Pedro entreteje la vida cristiana con un solo hilo: el amor. Todo comienza con el amor eterno e iniciador de Dios. “Porque de tal manera amó Dios al mundo, que ha dado a su Hijo unigénito” (Juan 3:16). Este amor no se gana ni se desvanece: es incorruptible, arraigado en el Verbo hecho carne (Juan 1:14).
Nuestra respuesta al amor de Dios es la obediencia. Jesús dijo: “Si me amáis, guardad mis mandamientos” (Juan 14:15). La obediencia purifica el alma, no como un acto de auto-limpieza, sino como un reflejo del amor de Dios brillando sobre nosotros. Como un espejo que refleja una luz desinfectante, nuestros corazones son refinados por lo que reflejan. Juan lo afirma: “Si andamos en luz, como él está en luz, tenemos comunión unos con otros, y la sangre de Jesucristo su Hijo nos limpia de todo pecado” (1 Juan 1:7).
Esa obediencia inevitablemente se desborda en amor hacia los demás. Pedro manda: “Amaos unos a otros entrañablemente, de corazón puro.” Y Juan coincide: “Si alguno dice: Yo amo a Dios, y aborrece a su hermano, es mentiroso” (1 Juan 4:20). Amar a Dios implica amar a los que son engendrados de Él (1 Juan 5:1).

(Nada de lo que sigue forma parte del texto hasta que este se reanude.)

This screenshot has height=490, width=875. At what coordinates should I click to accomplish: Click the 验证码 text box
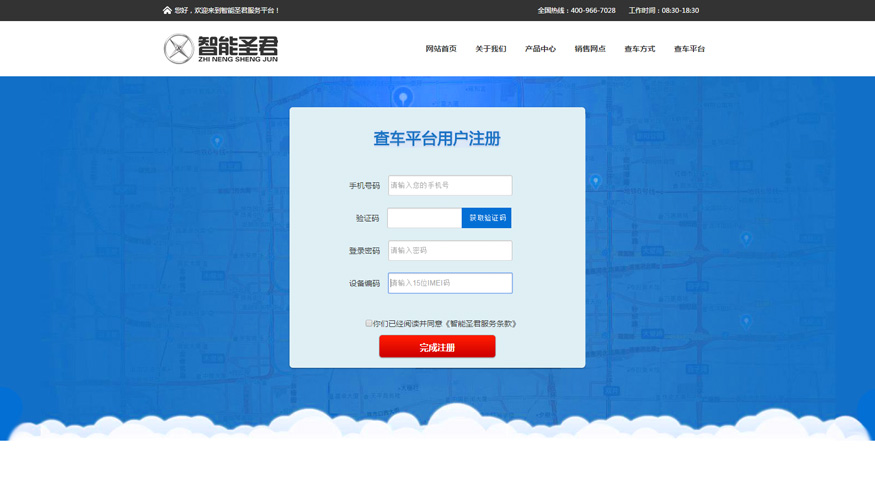click(x=424, y=218)
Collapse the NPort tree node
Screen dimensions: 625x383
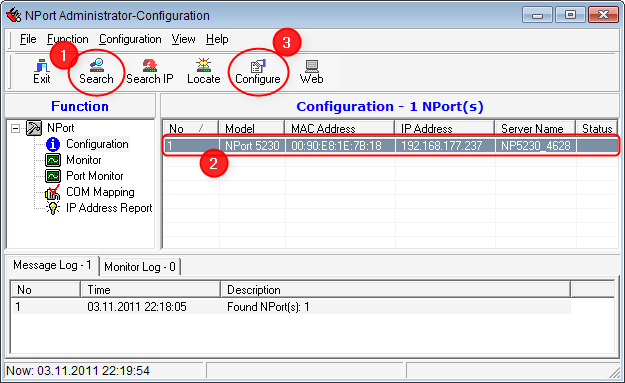(x=15, y=128)
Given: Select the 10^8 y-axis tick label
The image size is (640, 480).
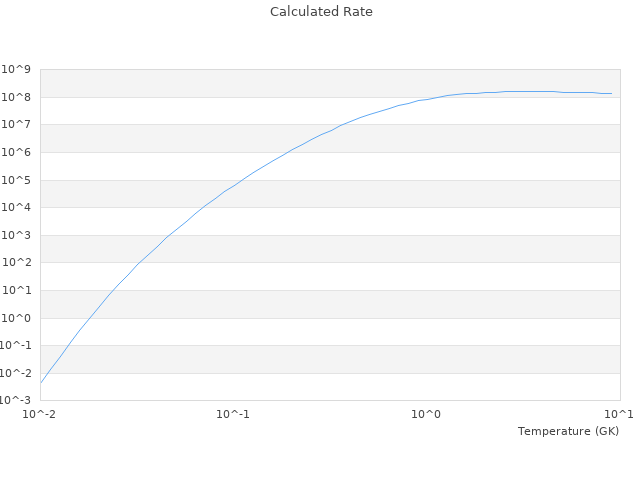Looking at the screenshot, I should click(17, 98).
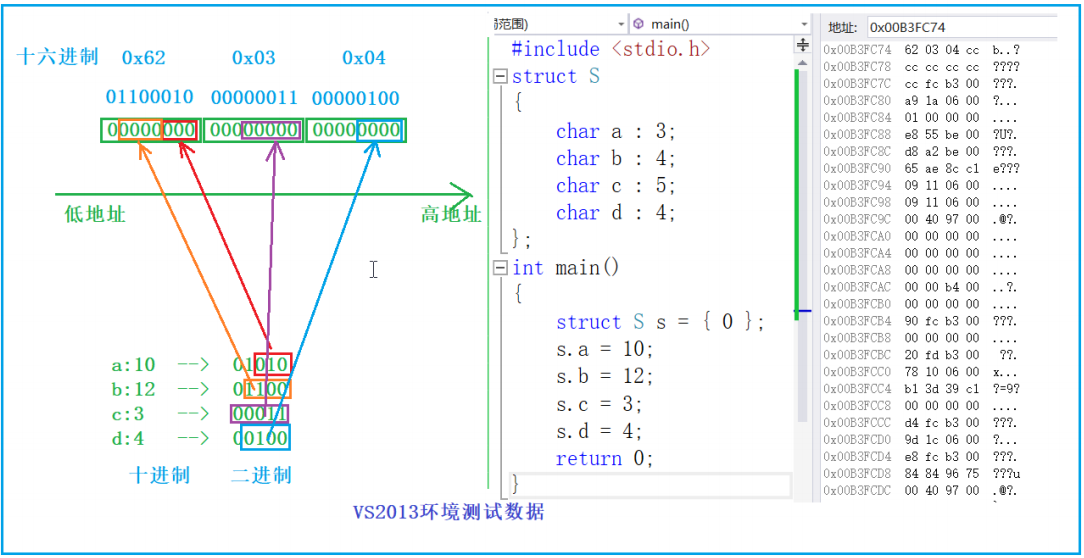Click byte 62 in first memory row
1084x558 pixels.
(x=911, y=49)
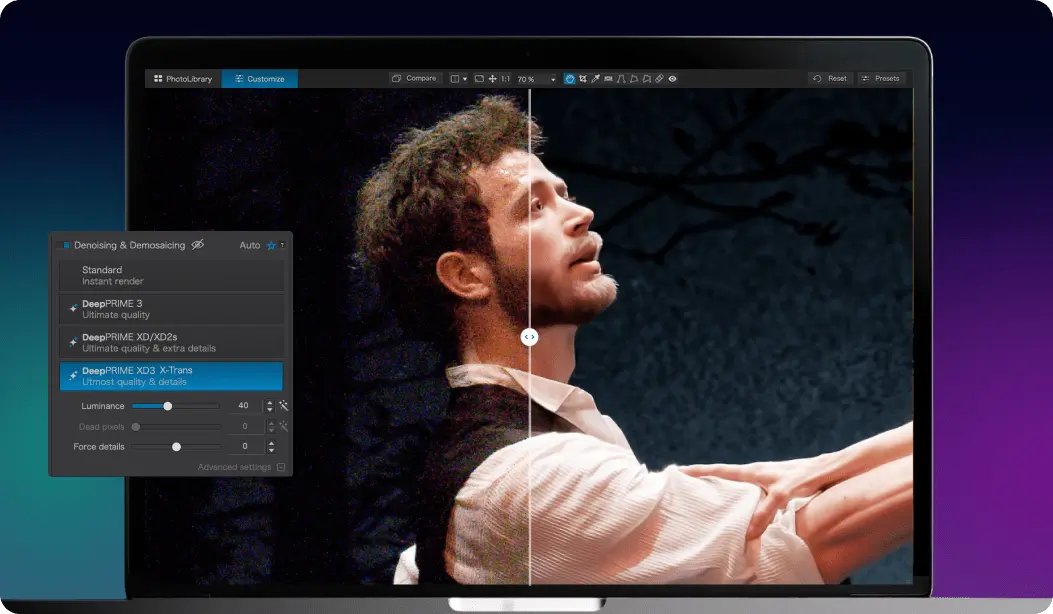Open the split-view mode dropdown arrow
This screenshot has width=1053, height=614.
pos(464,78)
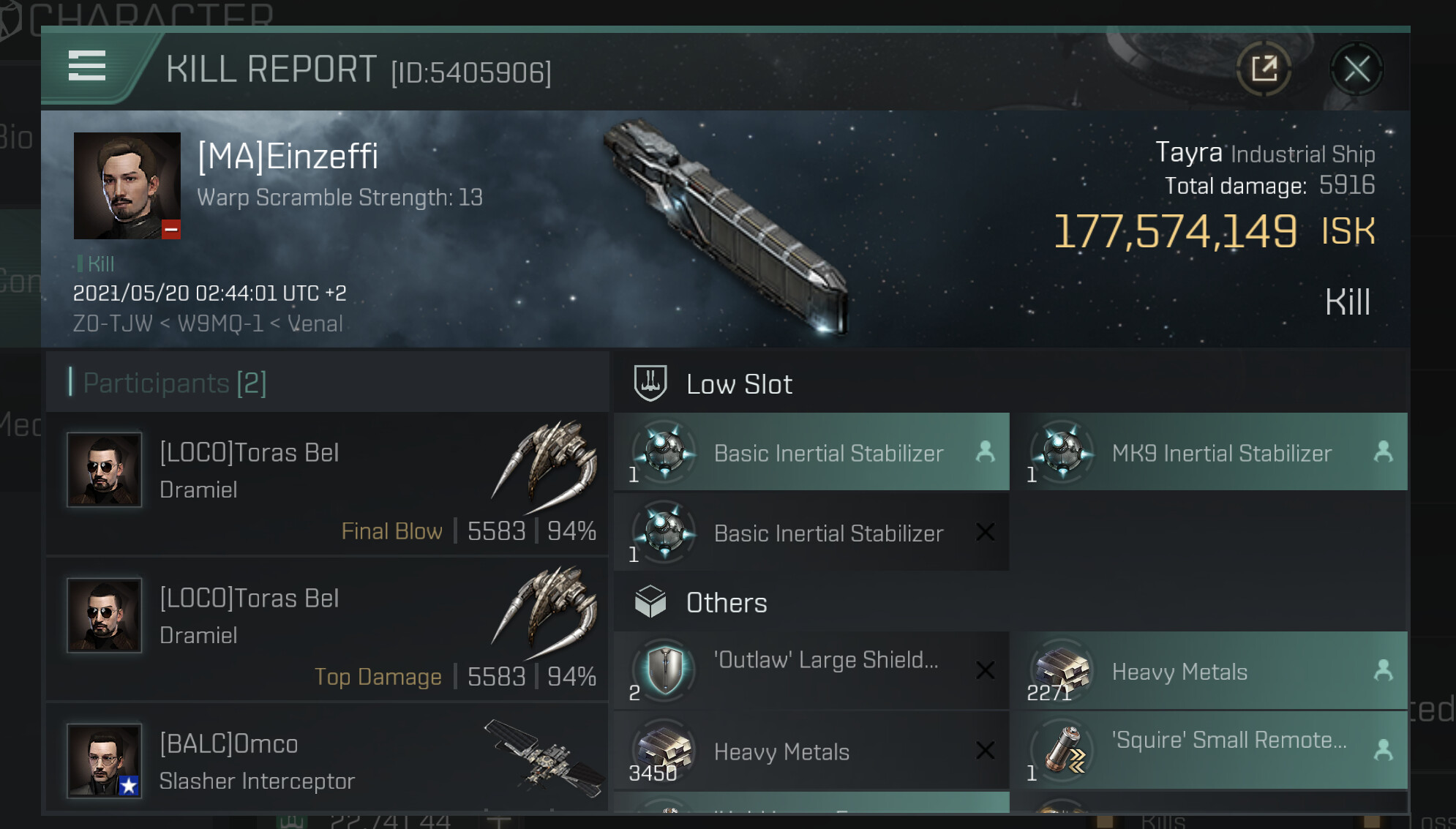The height and width of the screenshot is (829, 1456).
Task: Select the MK9 Inertial Stabilizer module icon
Action: coord(1063,452)
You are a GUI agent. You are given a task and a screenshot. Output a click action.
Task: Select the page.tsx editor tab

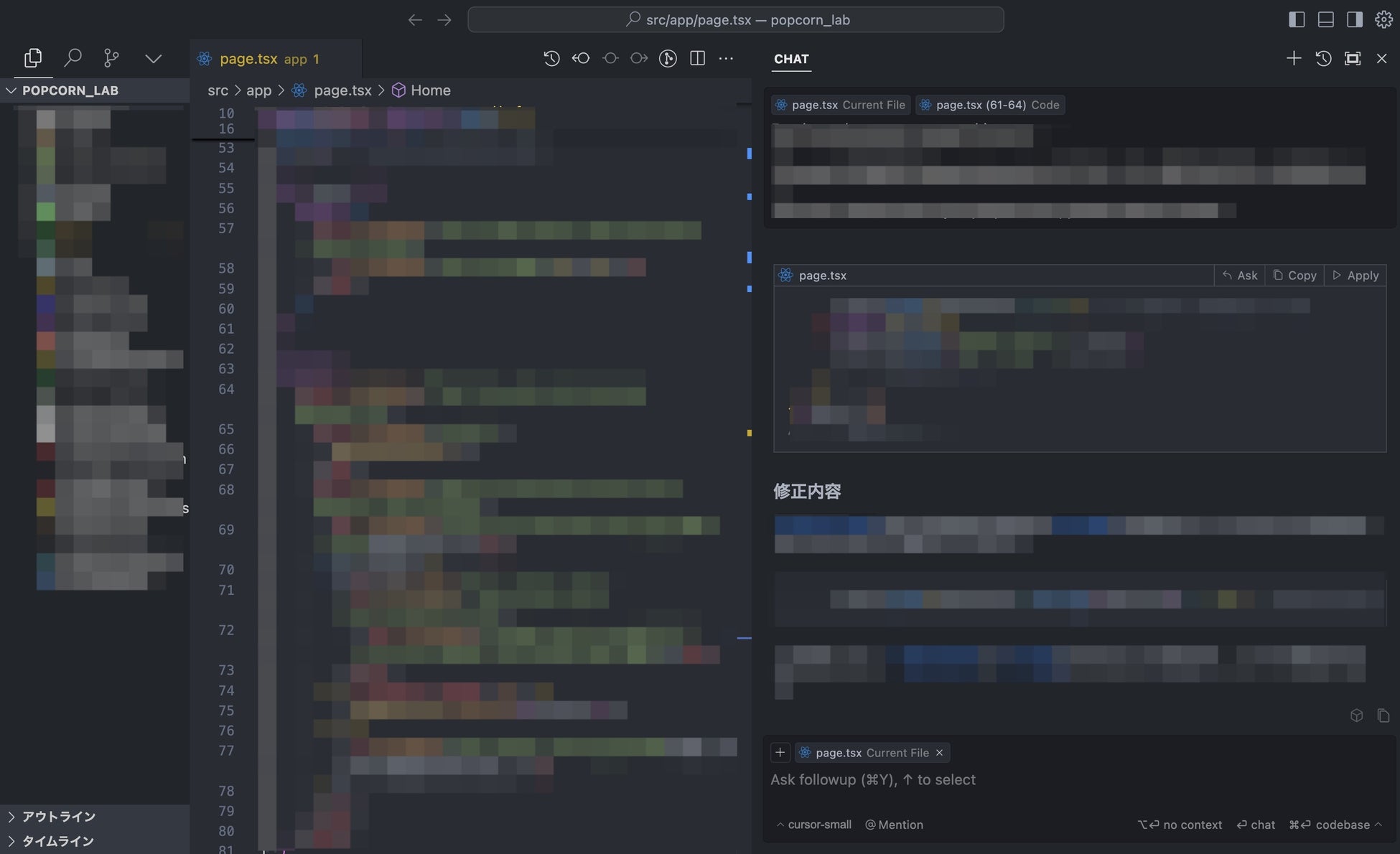pyautogui.click(x=248, y=59)
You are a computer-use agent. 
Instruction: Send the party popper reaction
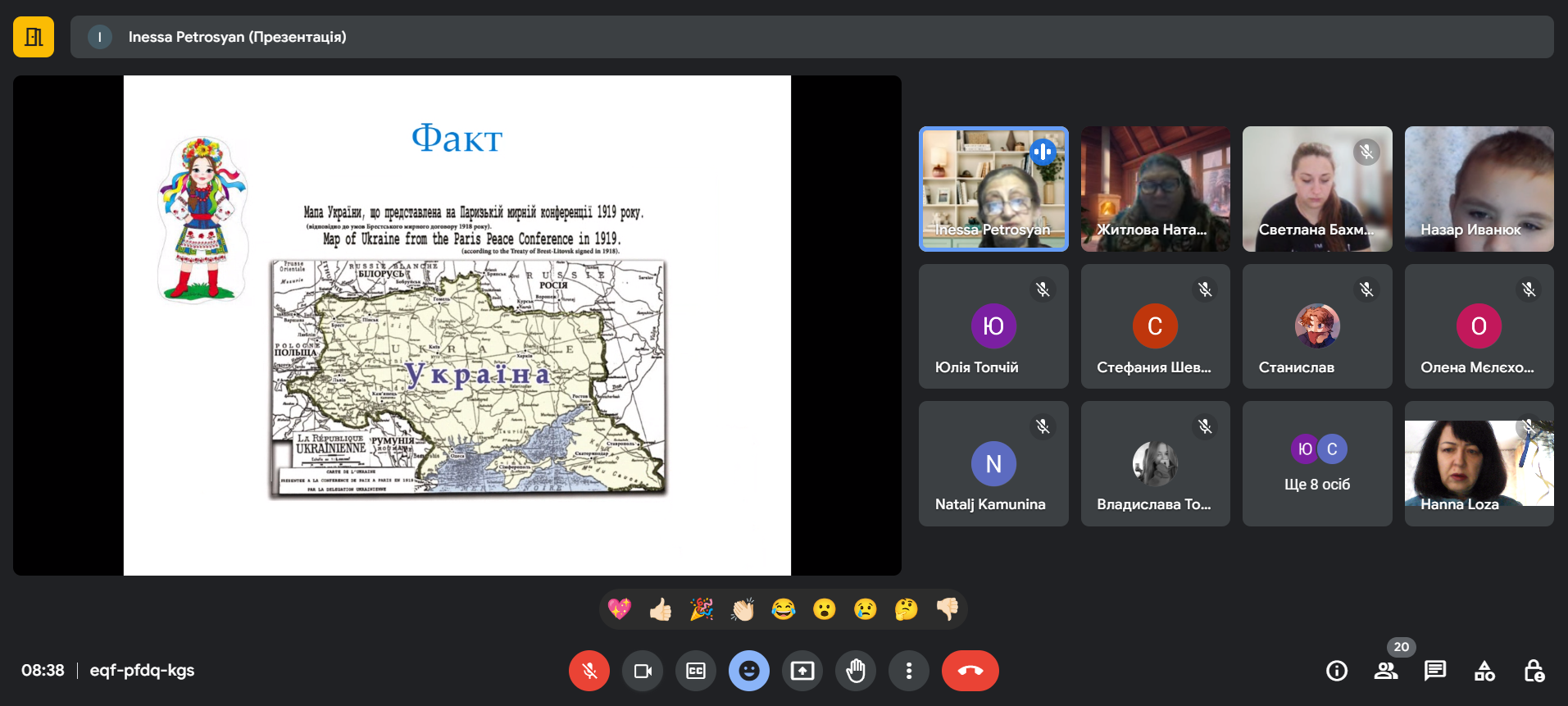coord(702,609)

Y este amor es seguro, porque no brota de una carne pasajera. “La hierba se seca, y la flor se cae; mas la palabra del Señor permanece para siempre” (Isaías 40:6–8). El Verbo eterno, Jesucristo, es el evangelio anunciado a nosotros, y Él garantiza que el amor nacido en Él jamás se marchitará.